Human rights fit into this category too and have broad coverage. It includes the 30 human rights listed in the 1948 Universal Declaration of Human Rights. These include the right to life, freedom and security, the right to equality before the law, the prohibition of torture and slavery, the prohibition of forced labour, and the prohibition of discrimination.
Human rights also include what is laid down in the Convention on Civil and Political Rights and in the International Covenant on Economic, Social and Cultural Rights.
Finally, nine UN treaties are also relevant, which cover, amongst other things, the rights of children, the prohibition of discrimination against women and the rights of migrant workers.
The ‘G’ in ESG stands for governance, essentially how the company is governed, and therefore includes the company’s track record on bribery and corruption, political contributions, lobbying, whistleblowing schemes and board composition and diversity.

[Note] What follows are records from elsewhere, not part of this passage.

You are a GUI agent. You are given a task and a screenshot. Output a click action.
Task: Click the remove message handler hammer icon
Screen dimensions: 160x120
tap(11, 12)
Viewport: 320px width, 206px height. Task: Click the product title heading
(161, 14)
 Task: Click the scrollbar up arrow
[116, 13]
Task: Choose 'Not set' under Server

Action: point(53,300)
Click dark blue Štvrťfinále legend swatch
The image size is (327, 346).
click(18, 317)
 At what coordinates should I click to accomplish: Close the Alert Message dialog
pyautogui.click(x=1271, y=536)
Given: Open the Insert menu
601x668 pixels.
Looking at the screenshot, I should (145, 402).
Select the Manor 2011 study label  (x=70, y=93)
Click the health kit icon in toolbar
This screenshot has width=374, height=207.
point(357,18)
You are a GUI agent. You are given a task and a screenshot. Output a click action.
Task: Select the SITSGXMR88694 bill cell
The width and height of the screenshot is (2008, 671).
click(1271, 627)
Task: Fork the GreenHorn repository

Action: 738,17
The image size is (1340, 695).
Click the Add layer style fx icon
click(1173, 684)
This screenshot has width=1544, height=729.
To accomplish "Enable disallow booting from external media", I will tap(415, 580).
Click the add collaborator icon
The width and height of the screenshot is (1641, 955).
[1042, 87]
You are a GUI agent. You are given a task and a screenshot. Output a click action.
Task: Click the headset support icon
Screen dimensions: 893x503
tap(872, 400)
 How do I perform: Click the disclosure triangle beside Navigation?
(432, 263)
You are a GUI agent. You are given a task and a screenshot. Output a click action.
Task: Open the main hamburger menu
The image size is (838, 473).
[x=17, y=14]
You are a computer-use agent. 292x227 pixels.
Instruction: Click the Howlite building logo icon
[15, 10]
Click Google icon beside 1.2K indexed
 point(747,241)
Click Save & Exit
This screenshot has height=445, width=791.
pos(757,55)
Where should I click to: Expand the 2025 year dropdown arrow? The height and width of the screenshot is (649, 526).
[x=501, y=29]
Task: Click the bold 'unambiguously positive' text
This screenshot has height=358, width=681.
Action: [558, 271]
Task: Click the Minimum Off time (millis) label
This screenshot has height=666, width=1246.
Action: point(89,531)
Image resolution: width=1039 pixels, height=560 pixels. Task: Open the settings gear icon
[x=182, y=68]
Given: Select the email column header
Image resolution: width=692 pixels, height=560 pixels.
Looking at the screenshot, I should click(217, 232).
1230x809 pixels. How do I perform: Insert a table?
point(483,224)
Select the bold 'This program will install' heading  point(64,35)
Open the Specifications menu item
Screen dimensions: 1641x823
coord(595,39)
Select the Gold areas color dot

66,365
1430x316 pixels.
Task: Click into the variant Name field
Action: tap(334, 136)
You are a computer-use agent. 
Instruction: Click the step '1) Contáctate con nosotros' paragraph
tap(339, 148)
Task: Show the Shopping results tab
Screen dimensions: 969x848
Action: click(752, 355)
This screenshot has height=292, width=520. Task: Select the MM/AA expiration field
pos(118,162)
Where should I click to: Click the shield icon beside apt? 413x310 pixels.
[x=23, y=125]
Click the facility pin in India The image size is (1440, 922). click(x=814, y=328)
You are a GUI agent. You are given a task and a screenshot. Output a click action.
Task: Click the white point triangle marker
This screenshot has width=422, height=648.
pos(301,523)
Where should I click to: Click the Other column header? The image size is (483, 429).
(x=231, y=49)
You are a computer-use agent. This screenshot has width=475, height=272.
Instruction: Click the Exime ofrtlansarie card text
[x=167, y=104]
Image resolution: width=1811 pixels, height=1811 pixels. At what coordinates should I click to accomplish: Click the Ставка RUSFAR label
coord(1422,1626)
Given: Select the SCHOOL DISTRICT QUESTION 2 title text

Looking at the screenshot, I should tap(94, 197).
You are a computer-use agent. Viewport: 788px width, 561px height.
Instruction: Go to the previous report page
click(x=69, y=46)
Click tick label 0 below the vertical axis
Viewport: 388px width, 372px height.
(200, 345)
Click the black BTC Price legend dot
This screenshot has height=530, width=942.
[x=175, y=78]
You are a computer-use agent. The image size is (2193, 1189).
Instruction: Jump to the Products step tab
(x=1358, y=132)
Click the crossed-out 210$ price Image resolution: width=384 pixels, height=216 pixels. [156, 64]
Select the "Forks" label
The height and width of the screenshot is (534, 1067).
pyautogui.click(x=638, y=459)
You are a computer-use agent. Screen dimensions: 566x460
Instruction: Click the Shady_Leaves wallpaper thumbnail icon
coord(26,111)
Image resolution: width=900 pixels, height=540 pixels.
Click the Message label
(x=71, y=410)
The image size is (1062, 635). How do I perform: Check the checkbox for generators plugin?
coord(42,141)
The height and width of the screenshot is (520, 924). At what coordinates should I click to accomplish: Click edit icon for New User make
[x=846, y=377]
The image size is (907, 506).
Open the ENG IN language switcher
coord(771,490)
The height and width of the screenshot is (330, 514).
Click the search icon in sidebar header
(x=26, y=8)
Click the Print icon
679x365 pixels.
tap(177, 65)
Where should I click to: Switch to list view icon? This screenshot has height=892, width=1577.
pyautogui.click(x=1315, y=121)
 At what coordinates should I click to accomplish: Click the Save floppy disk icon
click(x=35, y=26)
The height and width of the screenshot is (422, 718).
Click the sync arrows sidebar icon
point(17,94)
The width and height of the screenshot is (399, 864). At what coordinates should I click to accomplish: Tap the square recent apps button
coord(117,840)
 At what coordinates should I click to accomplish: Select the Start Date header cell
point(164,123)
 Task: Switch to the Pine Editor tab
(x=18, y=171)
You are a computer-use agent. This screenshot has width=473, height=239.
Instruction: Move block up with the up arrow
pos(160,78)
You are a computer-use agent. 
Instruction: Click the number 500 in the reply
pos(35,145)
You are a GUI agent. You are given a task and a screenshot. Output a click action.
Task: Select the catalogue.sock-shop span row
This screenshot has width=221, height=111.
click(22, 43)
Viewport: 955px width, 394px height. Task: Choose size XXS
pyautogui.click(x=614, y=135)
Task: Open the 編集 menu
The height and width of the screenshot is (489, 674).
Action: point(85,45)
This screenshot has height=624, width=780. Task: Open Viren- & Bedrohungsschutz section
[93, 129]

Boards oversee the key activities and set the strategy for a company, and their work has a deep impact on the community and environment in which the company operates. Therefore, boards should be diverse - with a mix of skills, experience, outlooks as well as race and gender. Research suggests that a healthy balance of perspectives produces greater outcomes.
Unfortunately, there is no standard for reporting ESG data, and much of it is not free or publicly available, instead hidden behind paywalls. More often than not, ESG data is self-published and reported voluntarily. But that’s no reason to be despondent!
Firstly, a great source of publicly available ESG information can be found on the MSCI website. Here you can search any listed company and find out their ESG rating. Dive into the detail and find out what they are currently doing and working towards.
The metrics that MSCI use are available so you can confirm if their methodology aligns with yours, and so you can do your own research from there.
Another good source of information is the companies themselves - head to their websites, check their board composition, their customer ratings, their policies and procedures and their pledges. Take a look at the companies they team with, their delivery partners, and their staff databases on LinkedIn. Go to their social media pages, look for customer reviews, content and comments.
And finally, most banks include respect for human rights in their ESG policies and due diligence processes. For example, if a manufacturer applies for a loan from a bank, it currently stands no chance of getting that loan if child labour occurs in the supply chain, or if an essential raw material needed for production is found to have been mined with forced labour in an area controlled by armed militias.